NEW YORK, April 30, 2012 /PRNewswire/ -- Credit Suisse's Asset Management division today announced the release of the second quarter 2012 edition of its "Alternatives Quarterly." This publication, accompanied by a short video, offers insights from the Asset Management division's Global CIO Office and leading alternatives portfolio managers on global economic trends and capital markets.
In this edition, Stefan Keitel, Global Chief Investment Officer for Asset Management and Private Banking, suggests that, despite volatility in the first quarter of 2012, global markets have embarked on a period of sustained improvement, supported by the following: 1) Global economic growth that remains resilient, particularly in the US and China; 2) The European Central Bank's (ECB) recent Long-Term Refinancing Operation, which helped to improve credit flow in the region; and 3) Corporate balance sheets that remain healthy while earnings have stayed generally stable, especially in the US.Mr.
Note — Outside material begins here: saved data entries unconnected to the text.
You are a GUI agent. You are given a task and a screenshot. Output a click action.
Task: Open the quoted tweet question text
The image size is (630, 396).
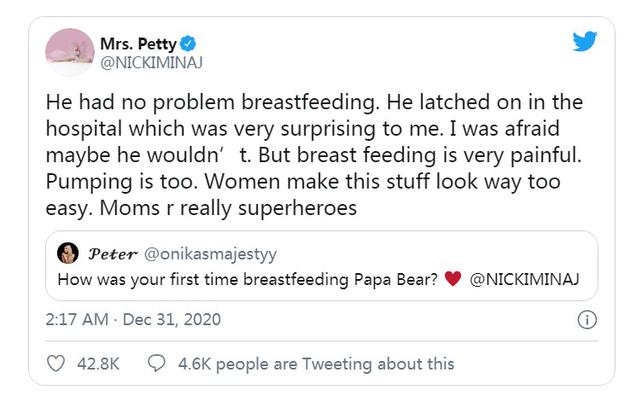pos(248,280)
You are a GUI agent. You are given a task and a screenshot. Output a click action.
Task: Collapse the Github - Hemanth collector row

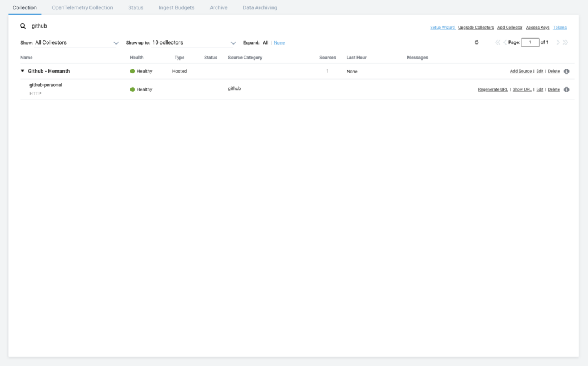pos(23,71)
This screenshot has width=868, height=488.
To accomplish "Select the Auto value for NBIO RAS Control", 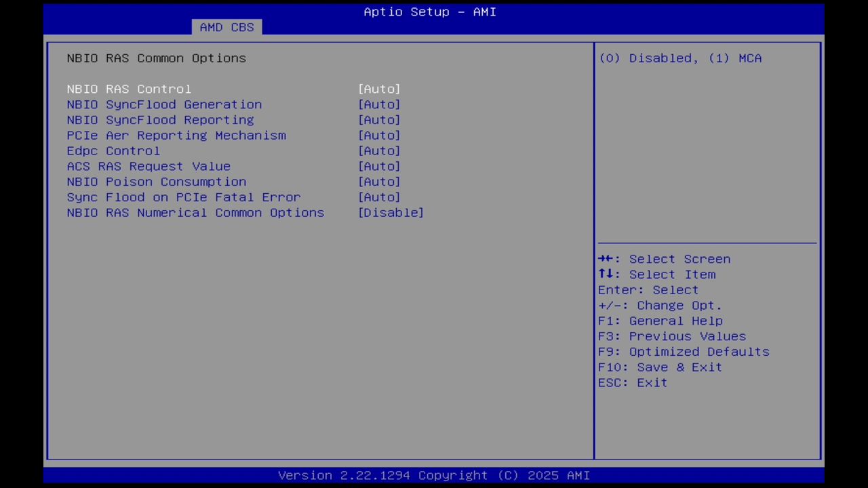I will 379,89.
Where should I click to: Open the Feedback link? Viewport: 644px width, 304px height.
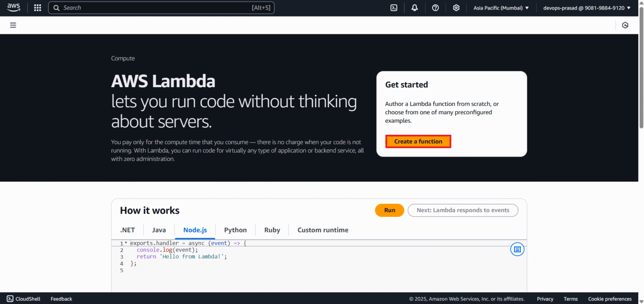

Keitel views the recent correction in risky assets not as a reversal of fortune for the markets, but rather as a renewed buying opportunity in the coming weeks for investors, especially in light of what he believes are attractive valuations. Other key topics in the Q2 2012 issue include:
- Corporate events and restructurings have led to positive momentum in the US corporate credit market, benefiting event-driven hedge funds. Despite the ECB's efforts, the European distressed opportunity will likely unfold, albeit over a longer investment time horizon.
- Global macro managers achieved balanced returns across asset classes, particularly driven by directional macro trends in equity indices, fixed income and commodities.
- The senior loan market exhibited positive performance in the first quarter amid an overall improvement in market tone. Looking ahead, the senior loan market may trend higher on continued demand for the asset class, though potential market shocks may arise from the Eurozone.
- Despite recent dips in Chinese and European economic indicators, the Commodities group believes tightening supply and improving demand in US and key emerging market economies may provide support for commodity markets in 2012.
- Private equity funds continue to increase their investment focus in emerging markets, as these regions have continued to be receptive towards private equity. Demand is driven by pension plans and endowments seeking this exposure to help meet long-term obligations and return requirements. The Customized Fund Investment Group reports that PE fundraising in emerging markets increased by 64% in 2011, reaching $38.6 billion. With economic headwinds expected to continue in parts of Europe, commitment levels to distressed debt have similarly gained significant momentum in 2011.